What the chart tells you
The population chart plots human (blue) and zombie (red) counts for every simulated day. The crossover point, if one appears, marks when zombies outnumber humans. A rapid early spike in zombies followed by a crash indicates that the horde burned through its food supply, especially if starvation is on. A slow, sustained rise in zombies with a mirror decline in humans is the most dangerous pattern: it means the horde is feeding efficiently and converting enough victims to outpace human kills. The day number of peak zombie population shown in the results tells you when the outbreak is at its worst.
Outbreak parameter guide
| Zombie type | Speed | Attack frequency | Transform % | Resurrect % |
|---|---|---|---|---|
| Classic shambler (Night of the Living Dead) | Slow | 0.2 | 80 | 5 |
| Rage infected (28 Days Later) | Fast | 1.5 | 95 | 0 |
| Modern horde (The Walking Dead) | Slow | 0.5 | 70 | 10 |
| Smart zombie (World War Z) | Moderate | 1.0 | 85 | 0 |
| Videogame horde (Resident Evil) | Moderate | 0.8 | 60 | 15 |
Use these reference values to calibrate your simulation to real zombie-fiction archetypes.
Frequently asked questions
What mathematical model does this calculator use?
It uses a discrete-time predator-prey model loosely analogous to SIR (Susceptible-Infected-Recovered) epidemic equations, but adapted for zombie fiction. Each day the population of each side updates based on encounters, fight outcomes, transformation probability, and starvation. The model is deterministic given fixed parameters, but the reference ODE model (used in academic zombie-outbreak papers) would produce a similar qualitative outcome.
Why does a small change in transformation probability have such a big effect?
Because conversion is exponential. Each human death that produces a new zombie increases the number of attackers for the next day, which produces more deaths and more conversions. A 70% transformation rate is already powerful; 90% typically means the horde doubles in a few days even when humans fight well. Small reductions, say from 80% to 60%, can shift a loss into a stalemate because of this compounding effect.

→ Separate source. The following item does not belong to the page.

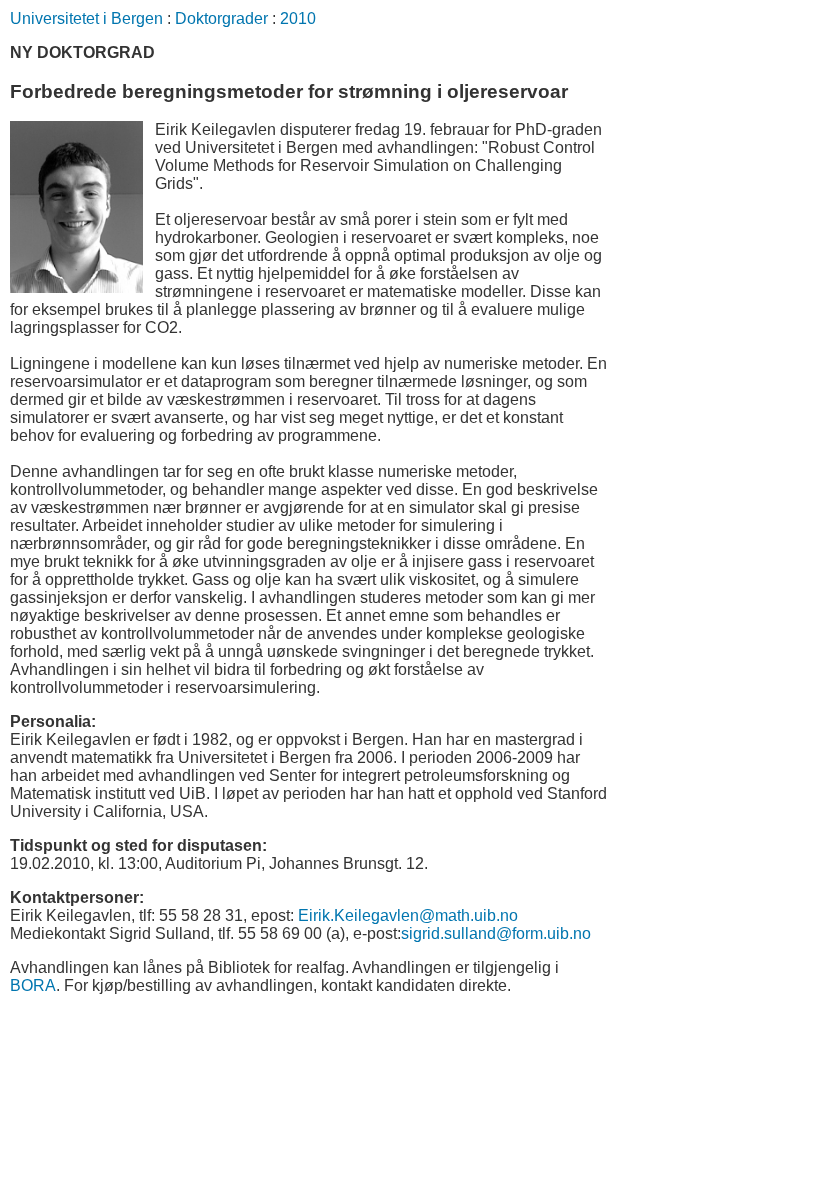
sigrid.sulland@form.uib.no (496, 933)
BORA (33, 985)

What does zombie starvation represent?
In many zombie-fiction universes, zombies are animated by a pathogen or energy source that degrades over time without feeding. Starvation in this model removes a fraction of the idle zombie population each day (those that did not make kills). Enabling "yes, quickly" (8%/day) can dramatically reduce long-running hordes, especially if humans adopt a defensive strategy and deny the zombies easy targets.
Can humans ever win against a large starting horde?
Yes, especially with elite fighting skills, a fight-oriented stance, low transformation probability, fast zombie starvation, and a low resurrection rate. The model shows that a 10,000-human population can defeat an initial horde of 500 fast zombies if humans fight well enough and conversions are low. Flee-heavy strategies are almost always losing plays unless zombies are shamblers that starve quickly.
What happens when the simulation reaches 365 days?
If neither population collapses within a year the simulation reports a stalemate. This can happen with highly conservative settings on both sides, for example slow shamblers that starve quickly vs. humans who mostly flee but do not engage enough to eliminate the horde. In a real extended scenario, resource depletion and disease would shift the balance, but the model caps at one year to keep results readable.
Is this based on any real academic research?
The basic structure mirrors a 2009 paper by Munz, Hudea, Imad, and Smith in the journal Infectious Disease Modelling Research Progress, which applied SIR compartmental equations to a hypothetical zombie outbreak and concluded humans lose almost universally unless they strike early and decisively. The qualitative findings of that paper, that fast response and high kill rates are essential, are reflected in this calculator.